On Wed, Apr 6, 2011 at 5:40 PM, Jani Patokallio <jpatokal(a)iki.fi> wrote:
So I've got a small wiki cluster which doesn't
have particularly high
load, but where reliability is important. There is one MySQL DB
master (load 0 = write only) and one slave (load 1 = read only).
By default, if MySQL's replication fails, MediaWiki doesn't seem to
notice and users get confused since their writes go to master and are
not reflected in what they read from the slave. However, the
$wgDBservers help page says that there is a "max lag" parameter,
defined as "Maximum replication lag before a slave will be taken out
of rotation".
[snip]
If slave now fails, does this mean that a) both reads and writes are
sent to master, or that b) MediaWiki switches into read-only mode
since there are no slaves left to handle writes? If the answer is
"b", is there any way I can make scenario "a" happen?
It sounds like you mainly want to use replication to maintain a hot standby
database, not for load balancing. It may actually be best here to not tell
MediaWiki about the slave at all: use the master only, and consider using
some other HA proxy or whatever to hot-swap the old slave in for the master
if the master stops responding.
There's a little note in LoadBalancer::getRandomNonLagged() for the
all-slaves-lagged case:
# No appropriate DB servers except maybe the master and some
slaves with zero load
# Do NOT use the master
# Instead, this function will return false, triggering read-only
mode,
# and a lagged slave will be used instead.
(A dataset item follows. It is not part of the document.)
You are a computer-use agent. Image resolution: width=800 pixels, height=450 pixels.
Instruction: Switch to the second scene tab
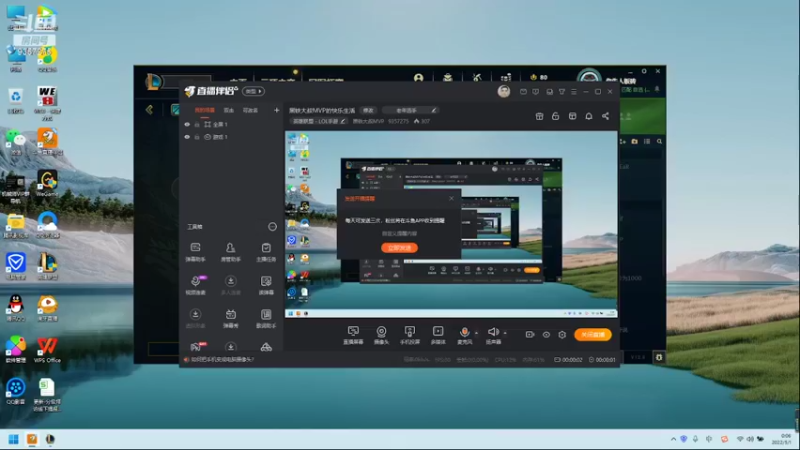(229, 110)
Very early on we did try to fall back to master if no non-lagged slaves were
available, however it can be highly problematic if you're using replication
for the purpose of load balancing -- which is what MediaWiki's explicit
support for multiple database servers is designed for. Under load, you end
up with this sequence of events:
* load is relatively high, but read load is mostly spread over slaves
* some big operation comes through that causes slaves to lag
* requests keep coming in, but since slaves are lagged, all their read load
goes to master instead
* master is now overloaded with all its own requests *plus* the requests
that usually go to the slave servers, making both read/write and read-only
operations slow or unavailable
* ... operations grind to a halt on your site ...
* slave servers finally catch up and start getting load again
* hopefully, master load decreases and the site recovers
If you wish to change this logic, I believe you could probably tweak that
function, but I'd honestly recommend just letting MediaWiki talk to a single
server for your case.
-- brion